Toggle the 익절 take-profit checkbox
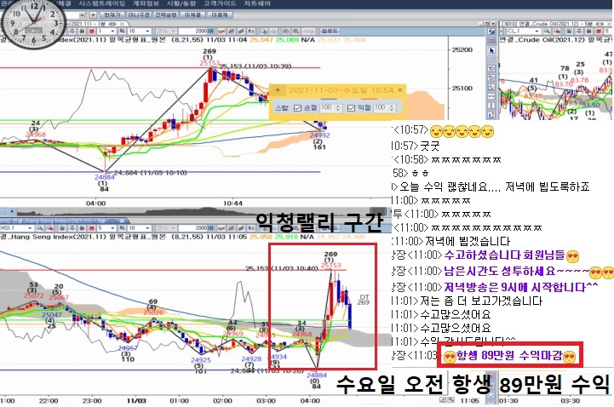The height and width of the screenshot is (407, 614). tap(350, 108)
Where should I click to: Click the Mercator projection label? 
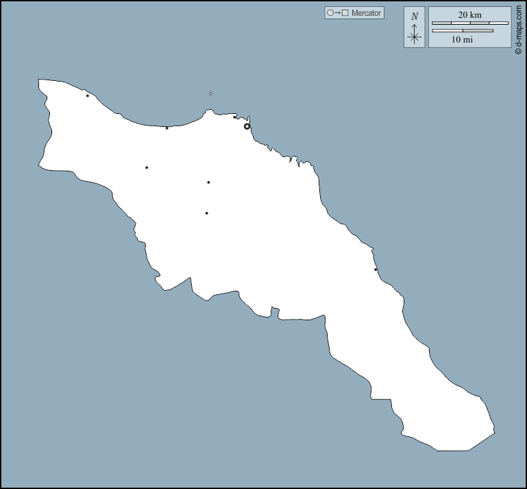[x=366, y=13]
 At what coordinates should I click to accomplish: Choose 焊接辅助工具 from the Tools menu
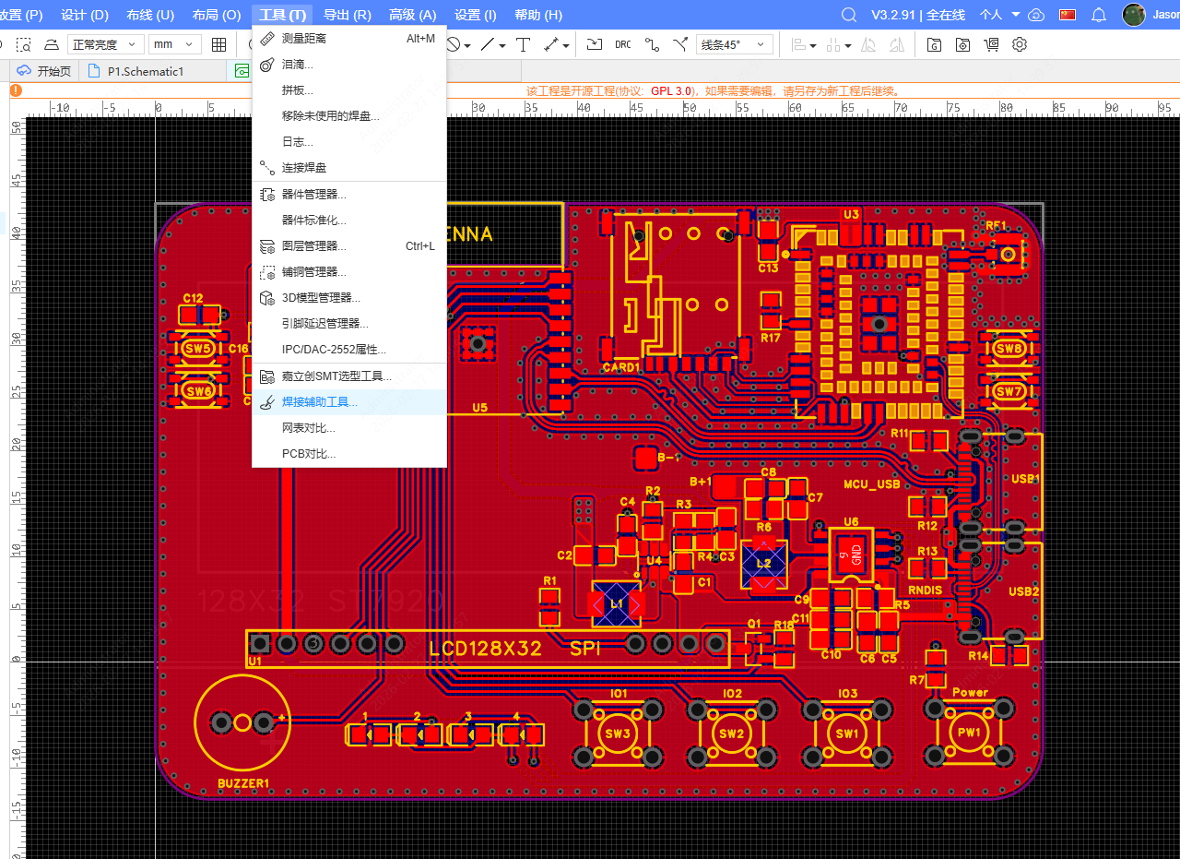tap(319, 402)
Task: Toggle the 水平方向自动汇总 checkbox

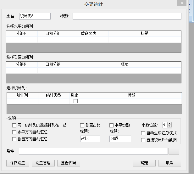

* * * * * * *

- [Exercise]:
Copy the lines above word for word, leaving out the pictures.

- [Result below]:
Toggle the 익절 take-profit checkbox
The height and width of the screenshot is (407, 614). tap(350, 108)
Where should I click to: Click the Mercator projection label? 
[x=366, y=13]
 At what coordinates should I click to accomplish: Choose 焊接辅助工具 from the Tools menu
tap(319, 402)
Task: Toggle the 水平方向自动汇总 checkbox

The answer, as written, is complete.